CrowdStrike CEO George Kurtz said agentic AI will require a new strategy. "More access to more third-party and in-house agentic applications and services requires rethinking identity and data protection," said Kurtz. "Who is accessing data and where is it traveling matters more now than ever before? Securing AI starts a broader enterprise data discussion. I'm seeing CISOs, CIOs, and CEOs going to the drawing board to reinvent their technology stack with AI-powered platforms of record. For security, it's even more pressing."
Kurtz indicated that securing agentic AI is going to require more cybersecurity agents. CrowdStrike features Charlotte AI, which works across its Falcon platform. The general idea is that Charlotte is a security analyst that can leverage CrowdStrike's first party data.
Palo Alto Networks CEO Nikesh Arora hit similar points when it came to securing agentic AI. Arora started cybersecurity's platformization push last year.
Arora said on Palo Alto Networks second quarter earnings call that companies need to harmonize data across the network and various enterprise systems. "Unless we can harmonize the data across the network, it will be challenging for customers to adopt AI-enabled security capabilities in the future," said Arora. "We have to believe that in the future, all solutions will need to integrate, harmonize data and use that to train AI agents to solve security."
The Palo Alto Networks CEO said that enterprises will move away from disparate cybersecurity tools in part because they'll need to consolidate data silos.
"These 1,150 customers who are platformized have data that is harmonized. We can run and build agents on top of that," said Arora.
In the future, you'll see AI security agents chasing down threats to AI agents focused on making decisions and automating workflows. Arora argued that one platform means you can harmonize data and security policies.
"I found a new raison d'etre for platformization. Our earlier sort of narrative was that you need a platform so you get a single pane of glass," said Arora. "As we go down this journey, we've been talking about deploying agents. Why do we need human beings trying to do these complex tasks and trying to understand how security you deploy it? Why can't we have agentic personas to be your network configurator or your phishing remediator. Why can't we design security agents? That's when you realize you can't design an agent unless you have the data."
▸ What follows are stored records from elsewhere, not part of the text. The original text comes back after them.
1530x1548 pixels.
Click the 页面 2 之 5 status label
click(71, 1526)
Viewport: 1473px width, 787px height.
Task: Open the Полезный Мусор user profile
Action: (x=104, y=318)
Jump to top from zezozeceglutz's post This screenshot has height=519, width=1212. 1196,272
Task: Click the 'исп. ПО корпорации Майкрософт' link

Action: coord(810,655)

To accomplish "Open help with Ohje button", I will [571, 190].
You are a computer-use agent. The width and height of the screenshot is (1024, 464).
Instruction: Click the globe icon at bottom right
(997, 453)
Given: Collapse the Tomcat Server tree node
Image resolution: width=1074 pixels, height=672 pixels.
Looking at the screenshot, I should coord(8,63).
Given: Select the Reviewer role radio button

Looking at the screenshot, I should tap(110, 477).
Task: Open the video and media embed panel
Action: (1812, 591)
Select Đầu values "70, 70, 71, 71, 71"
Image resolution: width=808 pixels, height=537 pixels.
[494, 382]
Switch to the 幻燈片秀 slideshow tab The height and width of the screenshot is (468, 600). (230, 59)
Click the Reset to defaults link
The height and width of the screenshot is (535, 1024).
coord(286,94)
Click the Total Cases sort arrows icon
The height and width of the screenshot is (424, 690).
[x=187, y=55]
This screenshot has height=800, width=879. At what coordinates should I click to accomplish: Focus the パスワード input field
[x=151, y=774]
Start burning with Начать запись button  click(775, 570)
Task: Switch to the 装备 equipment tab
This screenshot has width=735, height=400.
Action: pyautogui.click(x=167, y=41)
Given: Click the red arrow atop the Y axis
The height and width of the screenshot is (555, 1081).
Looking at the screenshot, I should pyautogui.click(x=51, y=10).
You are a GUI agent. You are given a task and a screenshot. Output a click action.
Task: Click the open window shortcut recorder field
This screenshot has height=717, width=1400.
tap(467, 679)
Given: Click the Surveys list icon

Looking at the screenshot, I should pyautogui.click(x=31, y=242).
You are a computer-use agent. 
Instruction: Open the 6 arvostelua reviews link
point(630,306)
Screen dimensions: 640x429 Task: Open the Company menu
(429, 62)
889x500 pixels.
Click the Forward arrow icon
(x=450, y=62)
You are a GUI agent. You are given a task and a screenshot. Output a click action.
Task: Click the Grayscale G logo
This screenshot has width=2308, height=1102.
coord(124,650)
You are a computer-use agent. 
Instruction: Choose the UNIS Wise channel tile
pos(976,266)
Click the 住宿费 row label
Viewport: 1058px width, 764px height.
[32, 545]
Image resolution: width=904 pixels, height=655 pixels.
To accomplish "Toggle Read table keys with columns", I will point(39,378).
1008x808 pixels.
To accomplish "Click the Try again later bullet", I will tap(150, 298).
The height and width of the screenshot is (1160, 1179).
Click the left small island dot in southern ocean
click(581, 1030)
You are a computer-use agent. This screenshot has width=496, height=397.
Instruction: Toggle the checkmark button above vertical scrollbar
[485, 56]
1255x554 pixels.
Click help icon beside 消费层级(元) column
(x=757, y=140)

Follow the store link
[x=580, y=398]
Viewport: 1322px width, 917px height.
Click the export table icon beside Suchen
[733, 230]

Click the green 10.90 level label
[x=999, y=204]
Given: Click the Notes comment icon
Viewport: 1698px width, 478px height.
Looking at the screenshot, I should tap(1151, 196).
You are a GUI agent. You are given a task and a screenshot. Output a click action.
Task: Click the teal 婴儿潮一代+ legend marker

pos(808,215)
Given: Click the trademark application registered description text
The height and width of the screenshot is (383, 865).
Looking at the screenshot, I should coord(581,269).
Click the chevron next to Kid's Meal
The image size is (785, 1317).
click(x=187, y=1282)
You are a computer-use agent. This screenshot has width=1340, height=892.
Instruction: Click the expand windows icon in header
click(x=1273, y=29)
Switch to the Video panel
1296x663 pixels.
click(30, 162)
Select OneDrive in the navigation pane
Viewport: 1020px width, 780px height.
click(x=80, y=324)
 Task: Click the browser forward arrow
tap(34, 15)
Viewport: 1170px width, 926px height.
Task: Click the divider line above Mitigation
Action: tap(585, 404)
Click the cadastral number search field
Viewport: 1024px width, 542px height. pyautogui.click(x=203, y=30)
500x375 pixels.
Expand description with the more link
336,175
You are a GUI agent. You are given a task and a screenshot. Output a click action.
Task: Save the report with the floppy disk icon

Zscaler CEO Jay Chaudhry hit similar themes during the company's earnings call: "The growing adoption of AI is driving demand across multiple dimensions, including data protection and our AI-powered security products."
Zscaler is seeing strong demand for its data protection modules as generative AI is adopted. Enterprises are looking to prevent data loss to public AI apps.
Chaudhry added that cheaper foundational models will enable more attacks as well as productivity. "The release of DeepSeek R1 highlights advancements in model training, which can make Gen AI capabilities more widely available. Someone called it Jevons Paradox, which I agree with," he said. "In fact, I think this is the internet moment of AI, which will drive rapid adoption of AI in every aspect of our lives and will create a greater need for better security."